> EXERCISE PASSAGE:
+ + + +

I always find dealing with doctors stressful. I feel like its a battle; the Orwellian medical institution on one side trying to deny treatment and get me to bugger off and me on the other trying to persuade them of what I actually need. I'm sure most people from the UK will have some simular experience. A friend of mine recently turned to the dark side of medicine and went private to get his knee fixed. This brings me nicely to why I had to go see the doctor; for some time I'd been in manly denial about my knee getting more and more painful. I finally took notice properly when I went for a walk on the beach and it hurt. 
On arriving in Korea I found out that I had to wait to get something called an Alien Registration Card (ARC) before I could get medical treatment as my medical insurance was tied up with it. After three weeks with my card finally in hand I was ready to go to the doctors, but I was completely without a clue as to how to go about it. I was pretty convinced that this was just their first line of defence. Fortunately I was helped by the generous Amy one of the Korean teachers at the school where I work. In five short minutes she had called and booked an appointment for me.  
I arrived at the Now Hospital in Bundang and went up to the 5th floor, walked straight up to the desk, and completely missed the ticket based waiting system while getting evil looks from those waiting. Lesson learnt, there is always a ticket waiting system in Korea, banks, doctors, chemists . . . just about anywhere they can fit one it. Maybe only the British understand queuing, or not in my case.
 When the nurses called people's names that did that thing that nurses do of making every name sound the same. Now while this can be annoying in your own country it's completely confusing in another. Luckily I was the only Waygood (foreigner) in the room so the nurses recognised my name as foreign and waved me over. It was clearly time to line up the troops, the battle was nearing.

+ + + +

> MATERIAL SUPPLIED:

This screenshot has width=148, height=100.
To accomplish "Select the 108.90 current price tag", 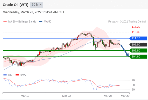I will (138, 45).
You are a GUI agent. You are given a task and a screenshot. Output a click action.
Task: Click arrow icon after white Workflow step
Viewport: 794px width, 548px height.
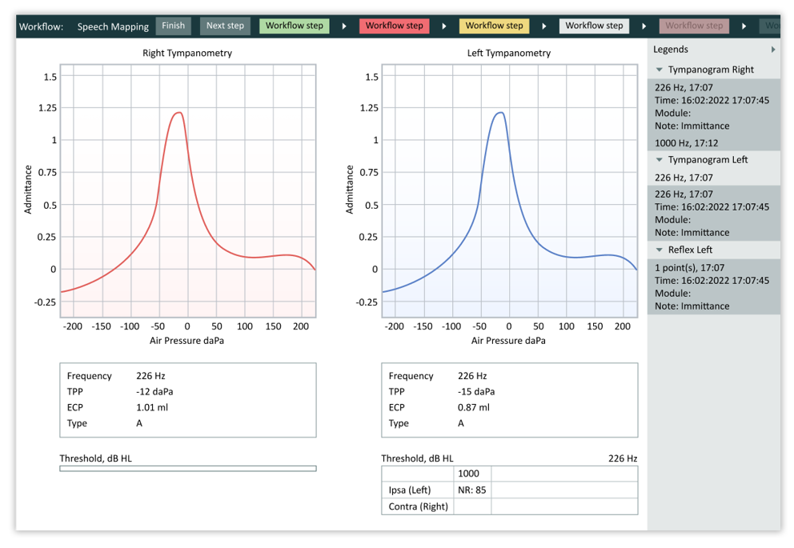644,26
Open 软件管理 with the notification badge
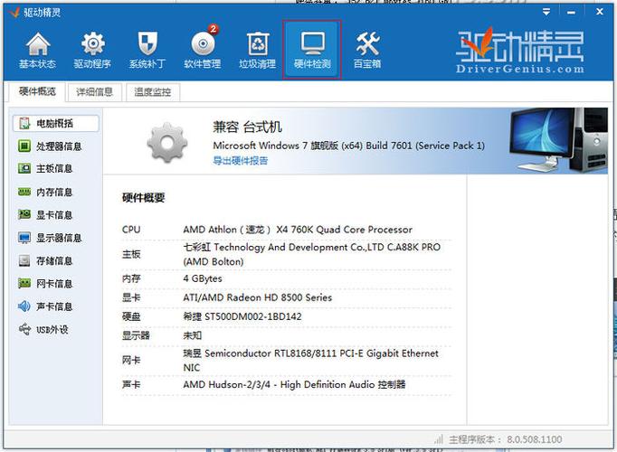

+ + + +

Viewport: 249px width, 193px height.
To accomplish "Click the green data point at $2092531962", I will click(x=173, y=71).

+ + + +

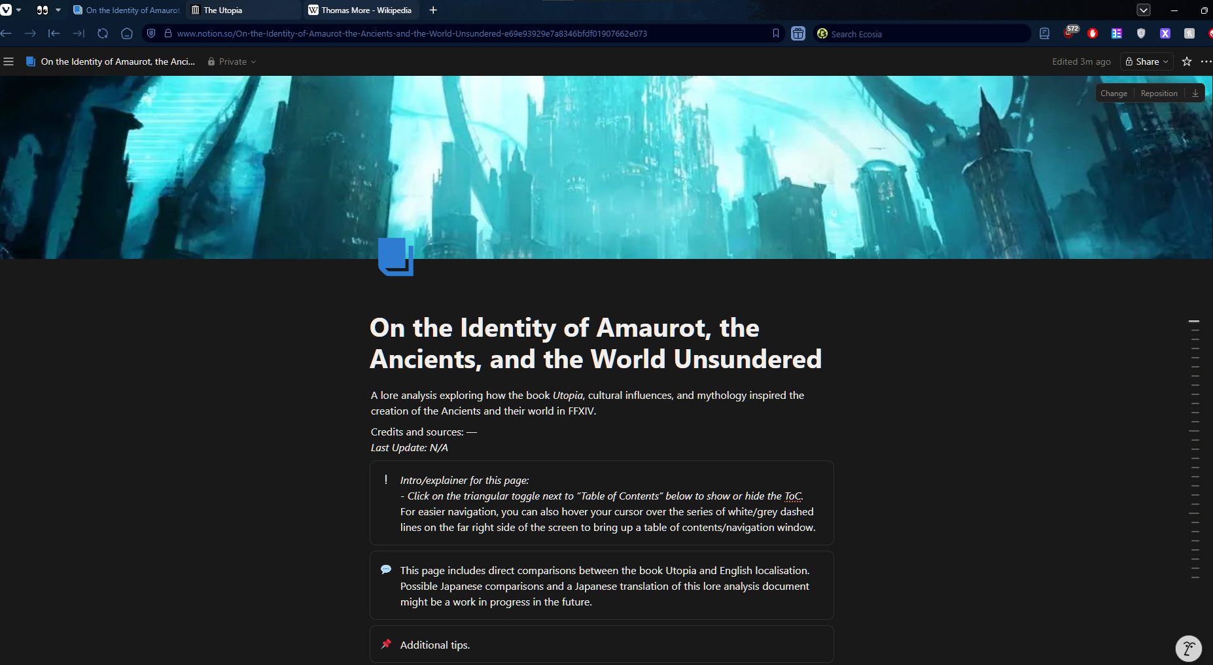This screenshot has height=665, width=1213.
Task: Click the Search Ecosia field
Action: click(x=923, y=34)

+ + + +

> TASKS:
1 > Print the stretch of the post about seeing a doctor in Korea from "I always find" through "and it hurt.".
2 > Answer these questions from the post about seeing a doctor in Korea:
(a) What card was needed before medical treatment could be obtained?
(b) Who booked the appointment?
(c) Which floor of the hospital did the writer go up to?
This material has no connection to the post about seeing a doctor in Korea.

> ANSWERS PER TASK:
1 >
I always find dealing with doctors stressful. I feel like its a battle; the Orwellian medical institution on one side trying to deny treatment and get me to bugger off and me on the other trying to persuade them of what I actually need. I'm sure most people from the UK will have some simular experience. A friend of mine recently turned to the dark side of medicine and went private to get his knee fixed. This brings me nicely to why I had to go see the doctor; for some time I'd been in manly denial about my knee getting more and more painful. I finally took notice properly when I went for a walk on the beach and it hurt.

2 >
(a) An Alien Registration Card (ARC)
(b) Amy, one of the Korean teachers at the school where the writer works
(c) The 5th floor